In connection with the applicability of section 453 to the transactions here involved the Tax Court wrote:
“Section 331(a) (1) of the 1954 Code provides that amounts distributed in complete liquidation of a corporation shall be treated as full payment in exchange for the stock. In the case before us, the association was the liquidating corporation; therefore, it was the purchaser. The association distributed the note of [the new corporation] to the trust and the petitioners (as stockholders of the association) were given trust certificates in proportion to their stockholdings. The ‘evidence of indebtedness’ received by petitioners was not that of the purchaser as required by section 453(b) (2) (A) (ii), but that of [the new corporation], a third party. Since the note was not an ‘evidence of indebtedness of the purchaser,’ it must be considered part of the payment made in 1956; hence, the payments in 1956 exceed 30 percent of the selling price. See Caldwell v. United States, 114 F.2d 995 (C.A.3, 1940); Georgia-Florida Land Co., 16 B.T.A. 1253 (1929); J. W. Elmore, 15 B.T.A. 1210 (1929). Accordingly, the provisions of section 453 have not been met and the respondent’s determination is sustained.”
Petitioners do not challenge the conclusion of the Tax Court that if regard is had to the particular method employed to bring about the conversion of the hospital from a profit to a non-profit corporation, and to bring about the liquidation of the Association and the satisfaction of the claims of the stockholders, the requirements of section 453 were not met.
Petitioners do contend, as they contended before the Tax Court, that the means used by them accomplished the same ultimate result that would have been accomplished had they followed the original plan whereby the Association would have redeemed their stock and issued its ten-year installment note. They urge that we, preferring substance to form, should look to the ultimate result attained rather than to the means and methods of attainment, and hold that the gain realized from the disposition of the stock should be treated as though there had been a full and technical compliance with the requirements of section 453.
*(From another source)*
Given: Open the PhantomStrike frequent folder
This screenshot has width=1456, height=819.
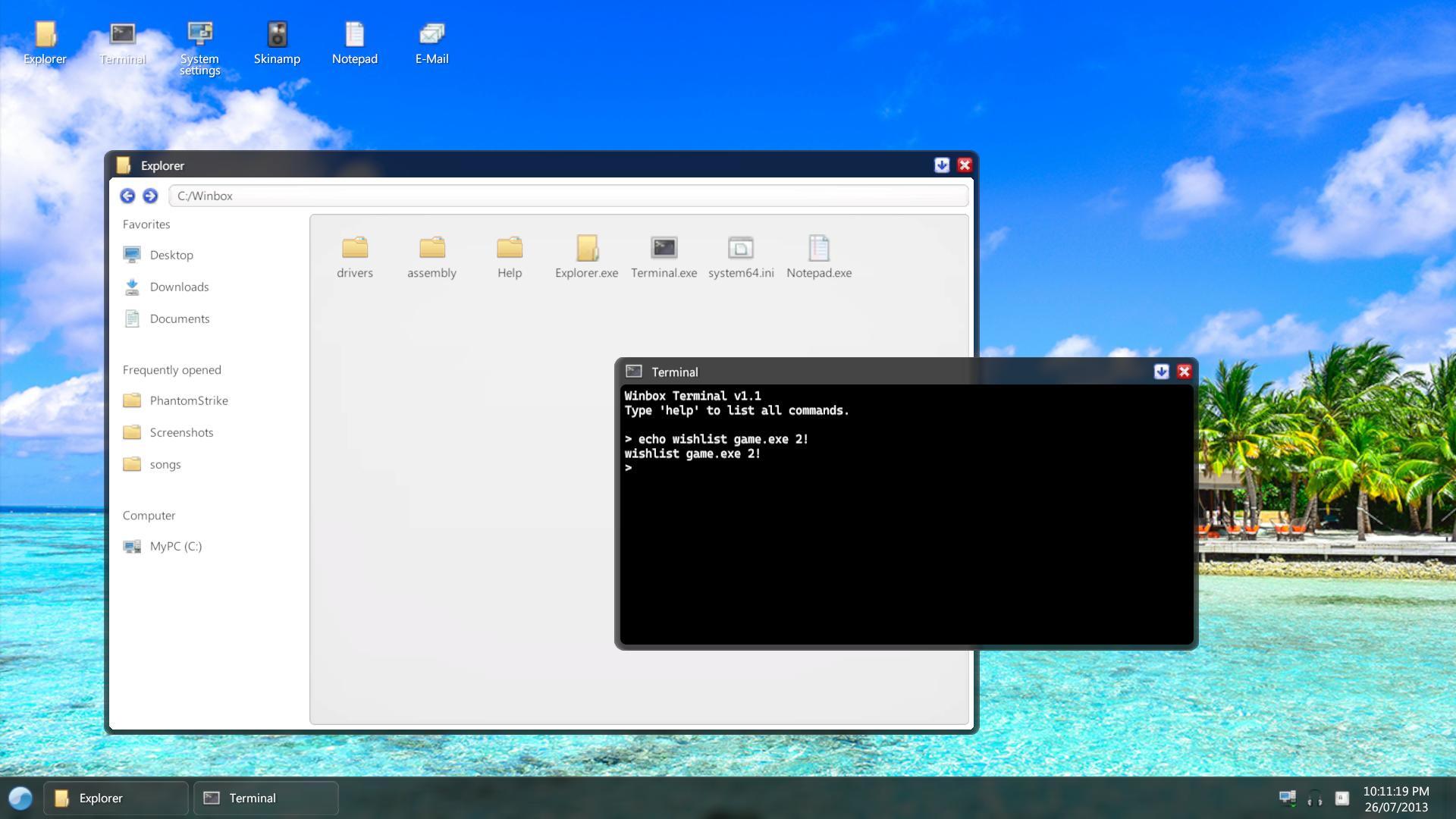Looking at the screenshot, I should [x=188, y=401].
While this contention may not be without some equitable appeal, we agree with the Tax Court that it is without legal merit. It is quite true that in matters of tax liability, as in other fields, substance is generally to be preferred to form. But it is not correct to say that the form which a transaction takes is unimportant from the standpoint of tax liability. Indeed, in many instances, the form of a transaction is determinative of tax consequences. If a taxpayer having a choice of methods of accomplishing *585an economic or business result pursues a particular means to accomplish his ends, he must abide the tax consequences resulting from his choice of methods, even though had he made another choice the tax consequences would have been less severe or even nonexistent. United States v. Cumberland Public Service Co., 338 U.S. 451, 70 S.Ct. 280, 94 L.Ed. 251; Miller v. Commissioner, 8 Cir., 295 F.2d 538; Woodworth v. Commissioner, 6 Cir., 218 F.2d 719; Barber v. United States, 8 Cir., 215 F.2d 663; Woodruff v. Commissioner, 5 Cir., 131 F.2d 429. That principle is applicable here and requires that the decision of the Tax Court be affirmed.
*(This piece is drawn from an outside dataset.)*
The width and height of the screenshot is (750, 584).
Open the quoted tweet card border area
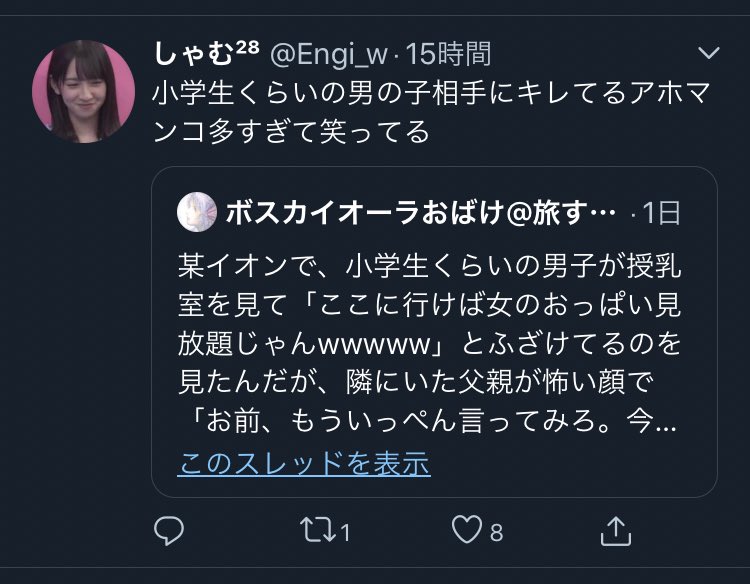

. On March 12, 1956, the Ford Foundation advised that the grant would not be made since the hospital was not a non-profit charitable institution and did not enjoy tax exemption on December 12, 1955
. The Court is advised that at the January 24 stockholders meeting the ruling of the Internal Revenue Service was discussed, and the Association’s accountant advised the stockholders that in his opinion it made no difference from a tax standpoint whether the conversion was effected by one method or whether it was brought about by the other, since the ultimate result to be achieved was the same.